RE: BOM & Unicode editors from Asmus Freytag on 2000-05-11 (www-international@w3.org from April to June 2000)

From: Asmus Freytag <asmusf@ix.netcom.com>
Date: Thu, 11 May 2000 16:34:51 -0700
To: Saba Sundaramurthy <ssundaramurthy@verisign.com>, "'Robert A. Rosenberg'" <rarpsl@flashcom.net>
Cc: mozilla-i18n@mozilla.org, www-international@w3.org, i18n-prog@acoin.com
Message-Id: <4.2.0.58.20000511162757.01e6dac0@popd.ix.netcom.com>

At 10:09 AM 5/11/00 -0700, Saba Sundaramurthy wrote:
>         UTF-8 characters may expand to any number of bytes (up to 6 for
>UCS-4), I don't think byte order is important since the sequence will be
>written out one byte at a time in the correct order.

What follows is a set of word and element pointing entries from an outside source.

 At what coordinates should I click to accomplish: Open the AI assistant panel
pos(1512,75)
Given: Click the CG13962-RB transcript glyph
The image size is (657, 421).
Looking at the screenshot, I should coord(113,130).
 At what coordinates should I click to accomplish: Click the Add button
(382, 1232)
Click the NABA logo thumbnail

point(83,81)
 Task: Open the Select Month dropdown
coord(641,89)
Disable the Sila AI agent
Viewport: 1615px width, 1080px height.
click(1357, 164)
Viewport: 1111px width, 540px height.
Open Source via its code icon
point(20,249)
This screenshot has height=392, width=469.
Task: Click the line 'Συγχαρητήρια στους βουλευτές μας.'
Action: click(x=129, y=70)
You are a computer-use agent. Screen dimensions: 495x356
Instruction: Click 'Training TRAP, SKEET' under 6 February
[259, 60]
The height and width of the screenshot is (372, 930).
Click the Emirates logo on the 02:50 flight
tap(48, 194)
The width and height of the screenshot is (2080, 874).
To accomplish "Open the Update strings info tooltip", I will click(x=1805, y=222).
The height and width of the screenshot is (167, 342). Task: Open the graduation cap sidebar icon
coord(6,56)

Consensus is forming to restrict both UCS-4 and UTF-32 to the same code points
that can be reached with UTF-16. That would result in UTF-8 being limited 
to 4 bytes maximum.

>     As confirmed by Michka, the BOM is placed in UTF-8 files only as a
>'magic cookie'.
>

That is correct. While you need to know the byte order when converting from 
UTF-16 or UTF-32 (aka UCS-4) once the data is in UTF-8 there is no 
ambiguity about the arrangement of bytes, and the BOM is a 'signature' as 
we like to call it. (It's also not the bytes 'FE' 'FF' but the UTC-8 
tranformation).

A./

*(This will result in reducing the private use characters in UCS-4 to 
137,472 characters)

Received on Thursday, 11 May 2000 19:46:01 UTC